Six people were killed on Wednesday, when soldiers opened fire at a protest against alleged vote-rigging in Monday's election.
President Emmerson Mnangagwa of the ruling ZANU-PF party was declared the winner.
Al Jazeera's Malcolm Webb reports from the capital Harare.
Background
Mnangagwa, of the ruling ZANU-PF party, won 50.8 percent of the votes cast, with his closest rival Nelson Chamisa, of the Movement for Democratic Change (MDC) Alliance, garnering 44.3 percent, Zimbabwe's electoral commission announced in the capital, Harare, early on Friday.
A candidate needed more than 50 percent of the votes to secure an outright victory in Monday's poll.

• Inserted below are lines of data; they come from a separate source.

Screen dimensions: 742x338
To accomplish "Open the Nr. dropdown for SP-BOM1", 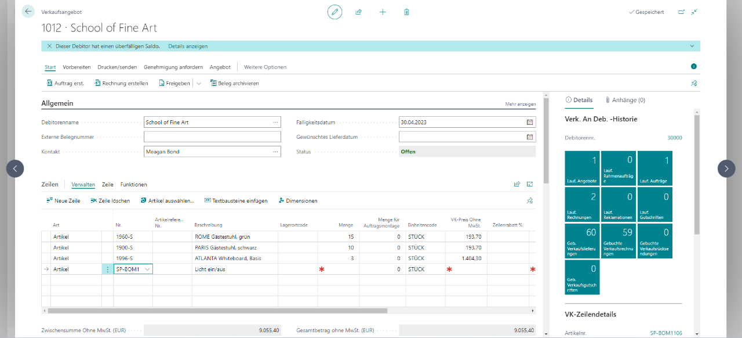I will [147, 269].
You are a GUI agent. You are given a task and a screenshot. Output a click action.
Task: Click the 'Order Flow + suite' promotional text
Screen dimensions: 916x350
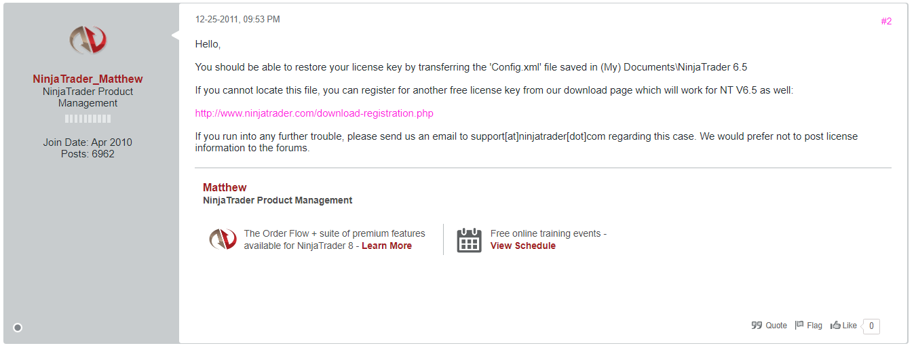(x=335, y=233)
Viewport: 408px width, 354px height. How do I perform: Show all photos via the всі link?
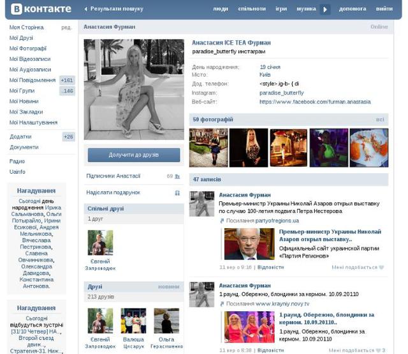pyautogui.click(x=380, y=119)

Mnangagwa, a former vice president popularly known as "the crocodile" because of his political shrewdness, has been in power since November 2017 following the resignation of long-time President Robert Mugabe in the wake of a military intervention.

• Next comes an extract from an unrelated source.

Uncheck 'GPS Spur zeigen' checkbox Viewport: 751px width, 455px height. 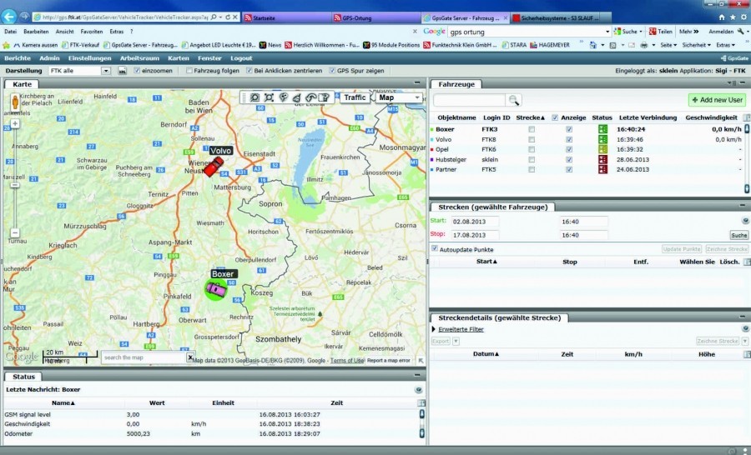(331, 71)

Shortly after the announcement of the results, Mnangagwa took to Twitter to thank Zimbabweans and hailed "a new beginning".
The 75-year-old has vowed to bring in foreign investment and create much-needed jobs.
Paul Mangwana, spokesperson for ZANU-PF, said the ruling party was "very happy with the results".
"We're very pleased that our president has won because it means that we can now deliver the change that's promised to the people," he told Al Jazeera.
He added that if the opposition had "the courage to claim fraud, then they must have the courage to face us in court - we are ready for the battle and we will defeat [them] the same way we defeated them at the polls."
Opposition candidate Chamisa on Friday said the release of "unverified fake" results was "regrettable". "The level of opaqueness, truth deficiency, moral decay & values deficit is baffling," he tweeted.
Earlier Morgan Komichi, MDC Alliance chairperson, described the results as "bogus".
"We were not given time to verify the results. This result that you are hearing has not been verified. These are bogus figures. They are bogus results, and we believe that a lot of the figures have been inflated," he said, speaking outside the National Results Centre.
ZANU-PF, which has ruled the southern African country since independence in 1980, also won a clear majority in the 210-seat parliament.
The ruling party won 145 seats, followed by the MDC which took 63. The National Patriotic Front and an independent candidate also picked up one seat each.